Outside of performing with Slipknot, Thomson is known to keep a relatively low profile. Speaking on the band's 2006 video release Voliminal: Inside the Nine, he explained that "I like my quiet time; I like to be left the fuck alone", while pointing out that he "loves" being a part of the band. In an interview with Jon Wiederhorn for Revolver magazine about the making of Iowa, the guitarist explained that "On days off, you'd never see me out of my hotel room ... I'd rather be alone than be around a bunch of people that I don't care about, don't care about me or are fuckin' full of shit".

Thomson married his girlfriend Stacy Riley on October 5, 2012. He has a number of tattoos, including the word 'seven' on his left arm (reflecting his number in Slipknot), and the word 'hate' in Japanese writing on his right arm. Thomson is famously a devoted fan of the Las Vegas Raiders football team.

> [LISTED RECORDS]:
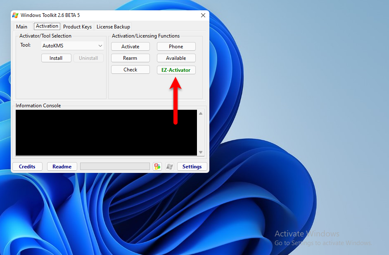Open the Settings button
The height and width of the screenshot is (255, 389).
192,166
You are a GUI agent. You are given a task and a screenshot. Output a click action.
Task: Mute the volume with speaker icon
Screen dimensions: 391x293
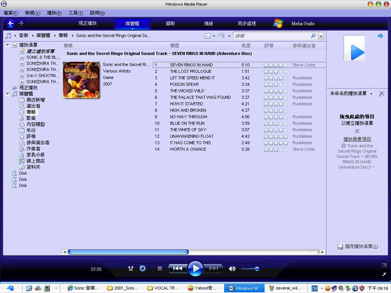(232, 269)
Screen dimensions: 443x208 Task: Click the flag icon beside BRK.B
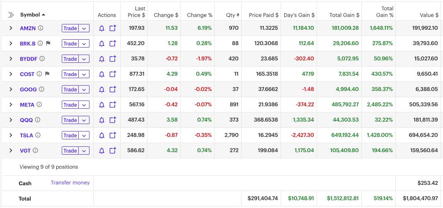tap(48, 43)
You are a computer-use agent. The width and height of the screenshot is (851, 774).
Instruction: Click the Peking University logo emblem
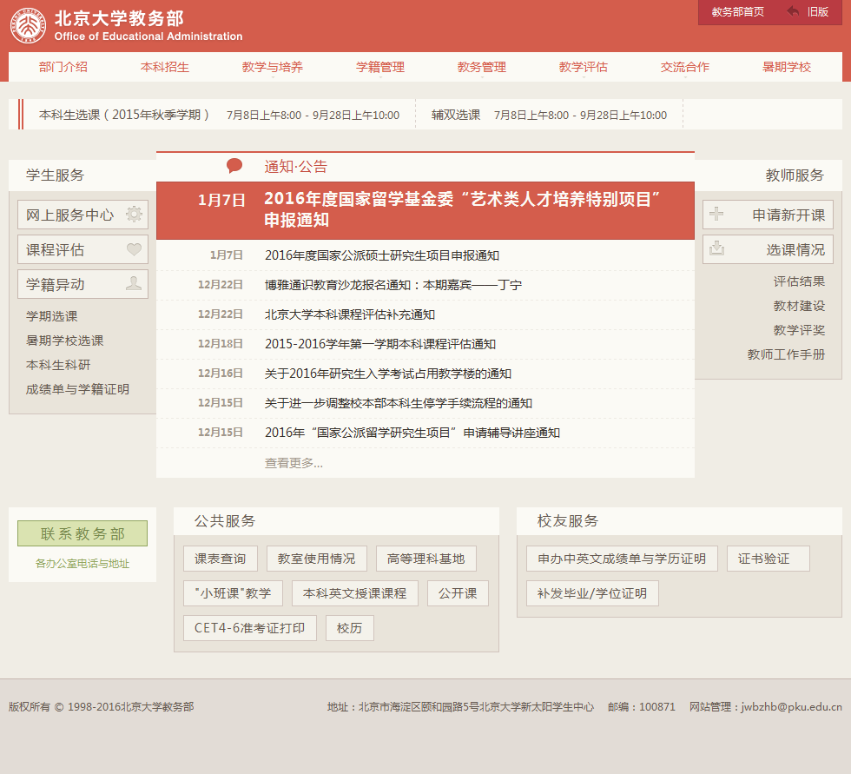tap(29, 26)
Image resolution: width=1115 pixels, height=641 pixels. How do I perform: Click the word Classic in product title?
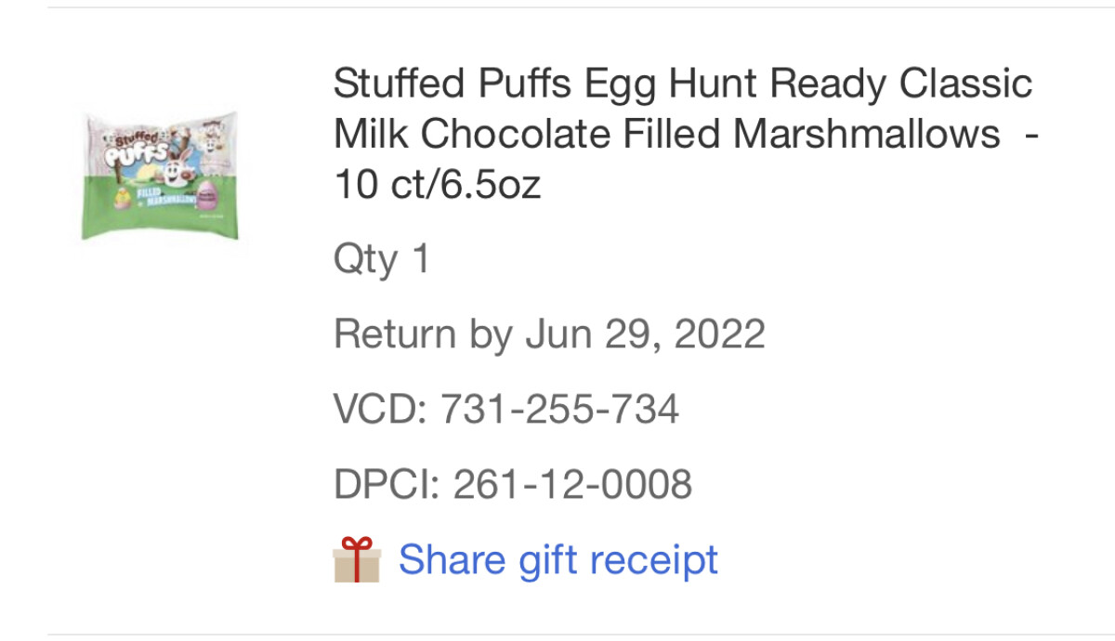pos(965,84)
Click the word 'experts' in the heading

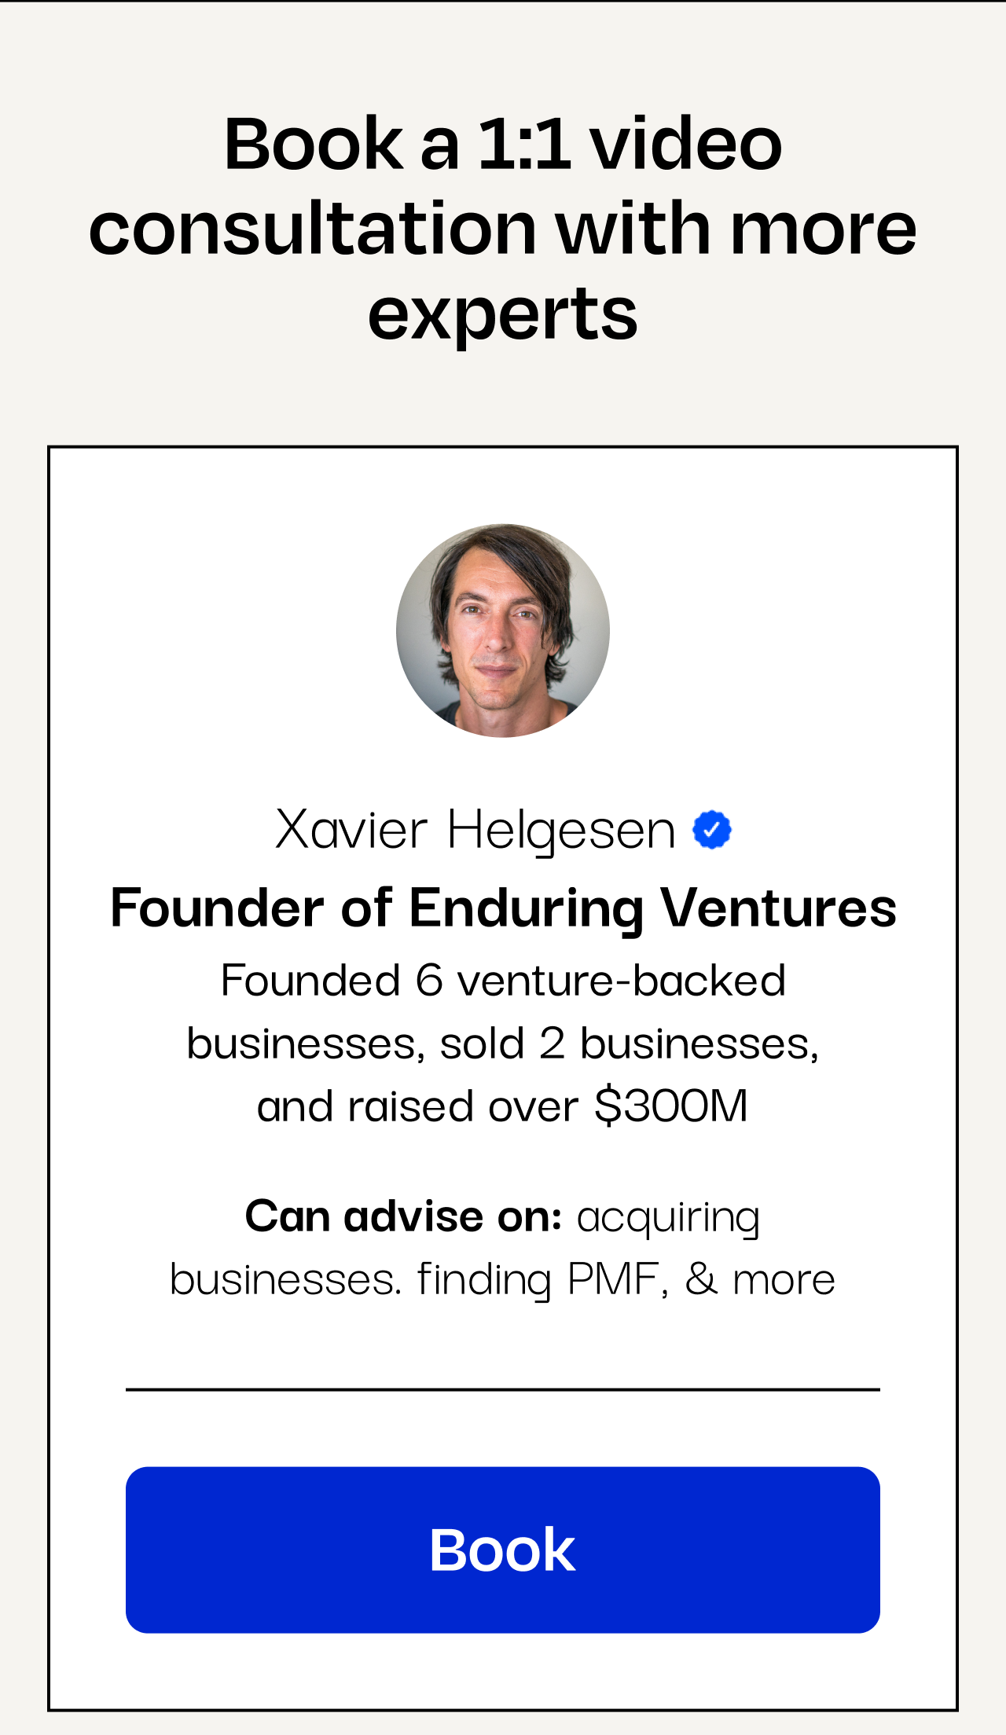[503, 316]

> [WORK ITEM]:
Summarize the text about Thomson in two sentences. The entries were taken from a different source than the text about Thomson.

> [SOLUTION]:
Away from Slipknot, Thomson keeps a fairly low profile, saying he likes his quiet time and would rather be alone than around people he doesn't care about, though he loves being part of the band. He married Stacy Riley on October 5, 2012, has tattoos including "seven" on his left arm and "hate" in Japanese writing on his right arm, and is a devoted fan of the Las Vegas Raiders.